**Exercise requirements:** How many lines in the items below contain the word "height", counting only matches in the same case? Reply with the number alone.

**Listed records:**
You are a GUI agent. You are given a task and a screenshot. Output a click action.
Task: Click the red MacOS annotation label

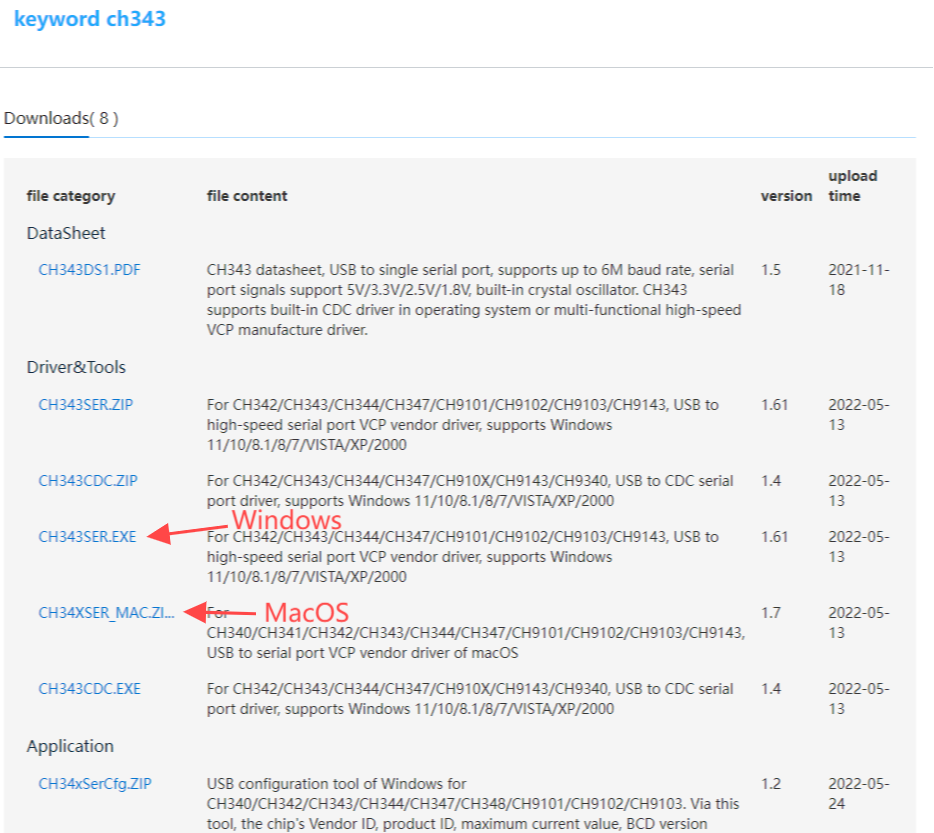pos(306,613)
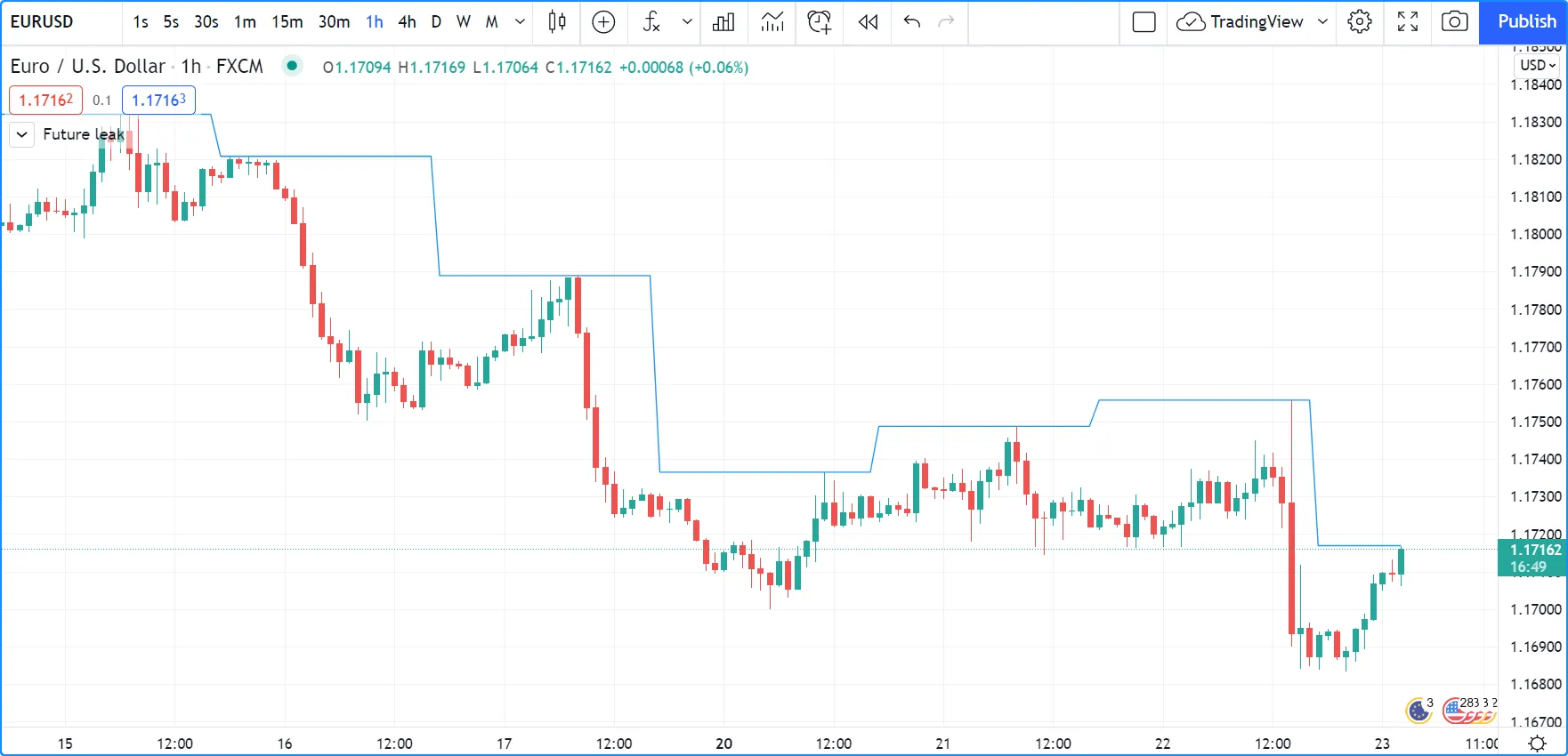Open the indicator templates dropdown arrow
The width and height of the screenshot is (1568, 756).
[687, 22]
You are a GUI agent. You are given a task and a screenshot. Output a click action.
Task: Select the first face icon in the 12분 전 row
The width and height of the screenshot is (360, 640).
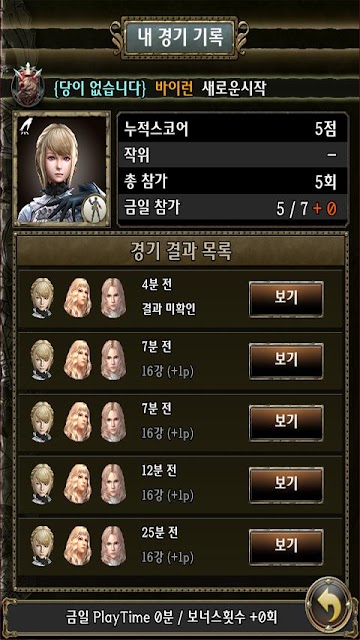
---
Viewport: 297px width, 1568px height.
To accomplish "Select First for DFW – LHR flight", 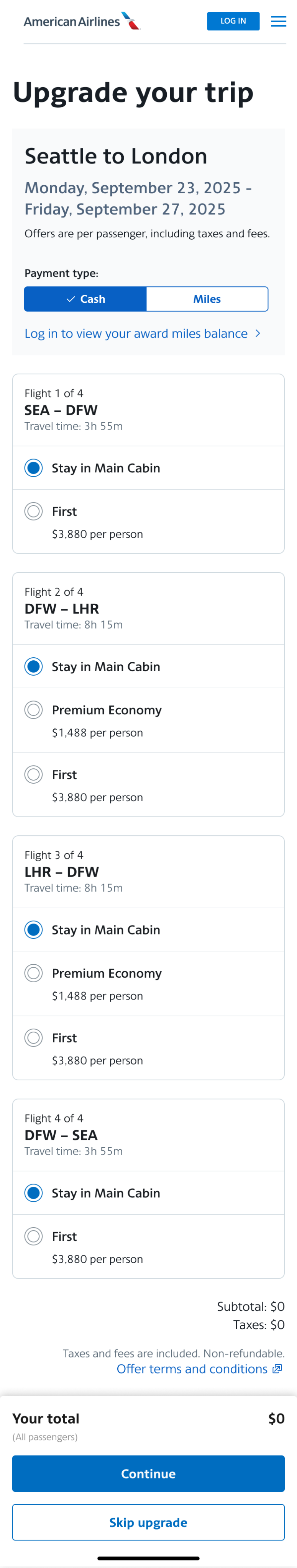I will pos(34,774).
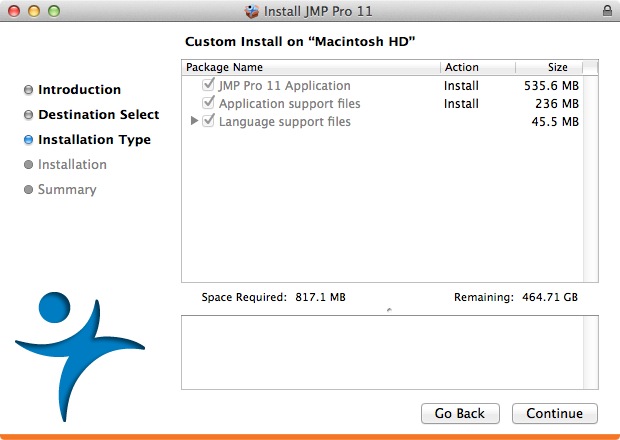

**Written answer:** 3